WASHINGTON, D.C. – U.S. Senators Amy Klobuchar (D-MN), Chuck Grassley (R-IA), and Cory Gardner (R-CO) have introduced bipartisan legislation to help rural hospitals stay open to provide emergency care and outpatient services. The Rural Emergency Acute Care Hospital (REACH) Act would create a new Rural Emergency Hospital classification under Medicare to strengthen support for hospitals that maintain an emergency room and provide outpatient services but do not provide the inpatient beds that many hospitals are struggling to maintain.
“Our rural hospitals are essential institutions in communities across Minnesota. They don’t just provide vital health services, they employ thousands of doctors, nurses, pharmacists and other health care workers,” Klobuchar said. “Millions of people depend on keeping these hospitals open. Our bipartisan legislation will help ensure that rural Minnesotans and Americans across the country have access to medical care when and where they need it most.”
Under Medicare, many rural hospitals are designated as Critical Access Hospitals, meaning they have to maintain a certain amount of inpatient beds as well as an emergency room. Many hospitals struggle to attract enough inpatients to keep their Critical Access Hospital status. When they close their doors, it often means a community loses its emergency services. Studies show that proximity to an emergency room often means the difference between life and death.
The REACH Act provides hospitals with a new option – enhanced support for key emergency and outpatient services. Rural Emergency Hospitals would maintain some protocols despite no longer supporting inpatient services, such as being able to rapidly move a patient to a larger hospital elsewhere that offers more services.
Sixty percent of trauma deaths in the United States occur in rural areas, where only 15 percent of the population is represented. This reflects in part the accelerating pace of rural hospital closures and challenges faced by many other hospitals that are struggling to keep their doors open – hospitals that could benefit from the REACH Act.
Last month, Klobuchar introduced bipartisan legislation with Senators Susan Collins (R-ME) and Heidi Heitkamp (D-ND) to boost the number of doctors able to work in rural America. The Conrad State 30 & Physician Access Act would allow international doctors to remain in the U.S. upon completing their residency under the condition that they practice in underserved areas, such as rural communities.

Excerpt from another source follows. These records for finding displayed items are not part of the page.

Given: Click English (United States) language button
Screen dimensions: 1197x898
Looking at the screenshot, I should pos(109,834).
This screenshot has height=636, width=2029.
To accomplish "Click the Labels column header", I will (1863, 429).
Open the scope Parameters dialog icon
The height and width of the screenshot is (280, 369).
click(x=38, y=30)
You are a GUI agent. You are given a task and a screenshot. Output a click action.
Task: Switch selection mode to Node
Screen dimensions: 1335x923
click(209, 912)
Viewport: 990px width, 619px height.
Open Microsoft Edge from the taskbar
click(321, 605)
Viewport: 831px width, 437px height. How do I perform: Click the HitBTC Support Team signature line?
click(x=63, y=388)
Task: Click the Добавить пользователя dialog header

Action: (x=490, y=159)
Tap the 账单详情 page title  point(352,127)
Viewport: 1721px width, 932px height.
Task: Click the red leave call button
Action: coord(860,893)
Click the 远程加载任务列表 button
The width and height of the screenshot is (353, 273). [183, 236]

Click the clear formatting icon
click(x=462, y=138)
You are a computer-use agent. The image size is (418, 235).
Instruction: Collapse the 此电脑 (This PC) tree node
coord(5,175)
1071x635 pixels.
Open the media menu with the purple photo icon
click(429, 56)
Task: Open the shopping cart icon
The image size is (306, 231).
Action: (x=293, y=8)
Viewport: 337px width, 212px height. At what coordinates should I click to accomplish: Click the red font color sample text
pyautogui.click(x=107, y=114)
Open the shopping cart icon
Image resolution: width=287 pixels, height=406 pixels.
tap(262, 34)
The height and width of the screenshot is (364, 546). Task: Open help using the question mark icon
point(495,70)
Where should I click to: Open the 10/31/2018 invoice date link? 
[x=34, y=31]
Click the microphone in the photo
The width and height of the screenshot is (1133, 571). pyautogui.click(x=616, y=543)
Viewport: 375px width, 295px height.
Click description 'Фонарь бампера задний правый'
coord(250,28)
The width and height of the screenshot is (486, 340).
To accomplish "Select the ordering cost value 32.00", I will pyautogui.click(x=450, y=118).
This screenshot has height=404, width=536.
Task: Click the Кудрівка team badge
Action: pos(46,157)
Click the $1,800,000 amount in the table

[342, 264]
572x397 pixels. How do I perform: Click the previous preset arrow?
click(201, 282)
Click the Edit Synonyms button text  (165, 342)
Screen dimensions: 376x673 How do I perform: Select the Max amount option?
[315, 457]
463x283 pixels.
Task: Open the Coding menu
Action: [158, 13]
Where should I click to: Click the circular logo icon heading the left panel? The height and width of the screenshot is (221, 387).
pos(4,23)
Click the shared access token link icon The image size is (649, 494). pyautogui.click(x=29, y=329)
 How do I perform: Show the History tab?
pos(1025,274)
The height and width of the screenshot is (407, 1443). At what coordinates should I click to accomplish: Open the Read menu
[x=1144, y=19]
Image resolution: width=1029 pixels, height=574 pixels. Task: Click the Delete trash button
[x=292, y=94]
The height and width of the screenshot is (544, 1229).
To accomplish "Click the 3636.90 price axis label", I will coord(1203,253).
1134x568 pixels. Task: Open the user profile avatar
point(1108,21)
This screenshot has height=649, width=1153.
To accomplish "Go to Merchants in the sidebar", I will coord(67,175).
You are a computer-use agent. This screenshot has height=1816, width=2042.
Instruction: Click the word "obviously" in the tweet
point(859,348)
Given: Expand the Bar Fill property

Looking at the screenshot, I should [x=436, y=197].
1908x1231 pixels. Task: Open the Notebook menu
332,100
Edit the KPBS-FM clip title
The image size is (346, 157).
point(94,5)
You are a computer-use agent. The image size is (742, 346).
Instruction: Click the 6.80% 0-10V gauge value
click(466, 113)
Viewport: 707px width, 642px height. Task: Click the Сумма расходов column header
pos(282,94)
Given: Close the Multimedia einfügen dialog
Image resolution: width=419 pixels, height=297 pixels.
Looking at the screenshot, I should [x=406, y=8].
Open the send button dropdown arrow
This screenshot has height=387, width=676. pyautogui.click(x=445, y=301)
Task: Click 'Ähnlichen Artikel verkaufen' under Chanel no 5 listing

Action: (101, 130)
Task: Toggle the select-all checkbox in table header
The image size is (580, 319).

Currently doctors from other countries working in America on J-1 visas are required to return to their home country after their residency has ended for two years before they can apply for another visa or green card. The Conrad 30 program allows doctors to stay in the U.S without having to return home if they agree to practice in an underserved area for three years. The “30” refers to the number of doctors per state that can participate in the program. The senators’ legislation extends the Conrad 30 program until 2021, improves the process for obtaining a visa, and allows for the program to be expanded beyond 30 slots if certain thresholds are met, while still protecting small states. The bill also allows the spouses of doctors to work and provides worker protections to prevent the doctors from being mistreated. A version of the bill was included as an amendment in the comprehensive immigration bill that passed the Senate in 2013.